### What you have to do
Reproduce the portion of the yellowtail snapper text below, starting with "- Synonyms: Sparus chrysurus Bloch, 1791;" and going on through "Authority: (Bloch, 1791)".

### Passage provided
Segment Open

Scientific classification
- Kingdom: Animalia
- Phylum: Chordata
- Class: Actinopterygii
- Order: Acanthuriformes
- Family: Lutjanidae
- Subfamily: Lutjaninae
- Genus: Ocyurus T. N. Gill, 1862
- Species: O. chrysurus
- Binomial name: Ocyurus chrysurus (Bloch, 1791)
- Synonyms: Sparus chrysurus Bloch, 1791; Lutjanus chrysurus (Bloch, 1791); Mesoprion chrysurus (Bloch, 1791); Anthias rabirrubia Bloch & J. G. Schneider, 1801; Sparus semiluna Lacépède, 1802; Mesoprion aurovittatus Agassiz, 1831; Ocyurus aurovittatus (Agassiz, 1831); Ocyurus rijgersmaei Cope, 1871;

= Yellowtail snapper =

- Authority: (Bloch, 1791)
- Conservation status: DD
- Synonyms: Sparus chrysurus Bloch, 1791, Lutjanus chrysurus (Bloch, 1791), Mesoprion chrysurus (Bloch, 1791), Anthias rabirrubia Bloch & J. G. Schneider, 1801, Sparus semiluna Lacépède, 1802, Mesoprion aurovittatus Agassiz, 1831, Ocyurus aurovittatus (Agassiz, 1831), Ocyurus rijgersmaei Cope, 1871
- Parent authority: T. N. Gill, 1862

Species of fish

The yellowtail snapper (Ocyurus chrysurus) is an abundant species of snapper native to the western Atlantic Ocean including the Gulf of Mexico and the Caribbean Sea. Although they have been found as far north as Massachusetts, their normal range is along Florida south to the West Indies and Brazil. This species is mostly found around coral reefs, but may be found in other habitats. They occur at depths of from near the surface to 180 meters (590 ft), though mostly between 10 and 70 m (33 and 230 ft). This species can reach a length of 86.3 cm (34.0 in), though most do not exceed 40 cm (16 in). The greatest weight recorded for this species is 4.98 kg (11.0 lb). Yellowtail snapper is a commercially important species and has been farmed. It is sought as a game fish by recreational anglers and is a popular species for display in public aquaria. This species is the only known member of its genus.

Segment Closed

[Records excerpted from a collection]
Segment Open

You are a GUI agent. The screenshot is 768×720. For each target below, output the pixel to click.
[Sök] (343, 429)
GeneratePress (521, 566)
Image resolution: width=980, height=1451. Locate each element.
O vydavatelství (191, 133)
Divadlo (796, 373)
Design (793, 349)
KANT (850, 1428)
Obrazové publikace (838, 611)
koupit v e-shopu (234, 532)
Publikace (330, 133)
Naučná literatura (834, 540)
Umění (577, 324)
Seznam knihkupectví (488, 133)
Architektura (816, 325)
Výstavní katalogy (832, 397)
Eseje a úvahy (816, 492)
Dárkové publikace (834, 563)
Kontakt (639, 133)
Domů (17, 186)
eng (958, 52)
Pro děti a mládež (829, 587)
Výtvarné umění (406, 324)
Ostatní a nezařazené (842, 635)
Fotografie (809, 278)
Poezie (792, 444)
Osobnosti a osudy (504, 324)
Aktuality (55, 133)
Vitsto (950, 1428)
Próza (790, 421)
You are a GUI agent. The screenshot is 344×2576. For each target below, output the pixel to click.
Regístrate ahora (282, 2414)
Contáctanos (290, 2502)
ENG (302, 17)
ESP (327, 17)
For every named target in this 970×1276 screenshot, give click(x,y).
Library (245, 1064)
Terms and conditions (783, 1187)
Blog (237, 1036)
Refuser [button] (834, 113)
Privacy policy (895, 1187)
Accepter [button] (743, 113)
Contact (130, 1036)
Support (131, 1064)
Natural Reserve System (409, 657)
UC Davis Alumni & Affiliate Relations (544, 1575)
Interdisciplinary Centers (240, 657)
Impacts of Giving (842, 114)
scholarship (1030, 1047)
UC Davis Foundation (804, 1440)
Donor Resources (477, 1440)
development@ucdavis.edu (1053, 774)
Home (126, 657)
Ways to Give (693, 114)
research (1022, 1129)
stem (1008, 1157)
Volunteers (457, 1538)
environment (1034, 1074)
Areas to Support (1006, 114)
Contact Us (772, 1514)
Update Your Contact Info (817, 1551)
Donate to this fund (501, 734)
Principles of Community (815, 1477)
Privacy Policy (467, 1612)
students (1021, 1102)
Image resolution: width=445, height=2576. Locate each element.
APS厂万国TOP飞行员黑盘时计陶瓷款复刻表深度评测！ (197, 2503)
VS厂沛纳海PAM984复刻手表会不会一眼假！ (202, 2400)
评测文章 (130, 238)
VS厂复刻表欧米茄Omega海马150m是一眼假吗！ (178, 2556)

Segment Closed

### The completed task
- Synonyms: Sparus chrysurus Bloch, 1791; Lutjanus chrysurus (Bloch, 1791); Mesoprion chrysurus (Bloch, 1791); Anthias rabirrubia Bloch & J. G. Schneider, 1801; Sparus semiluna Lacépède, 1802; Mesoprion aurovittatus Agassiz, 1831; Ocyurus aurovittatus (Agassiz, 1831); Ocyurus rijgersmaei Cope, 1871;

= Yellowtail snapper =

- Authority: (Bloch, 1791)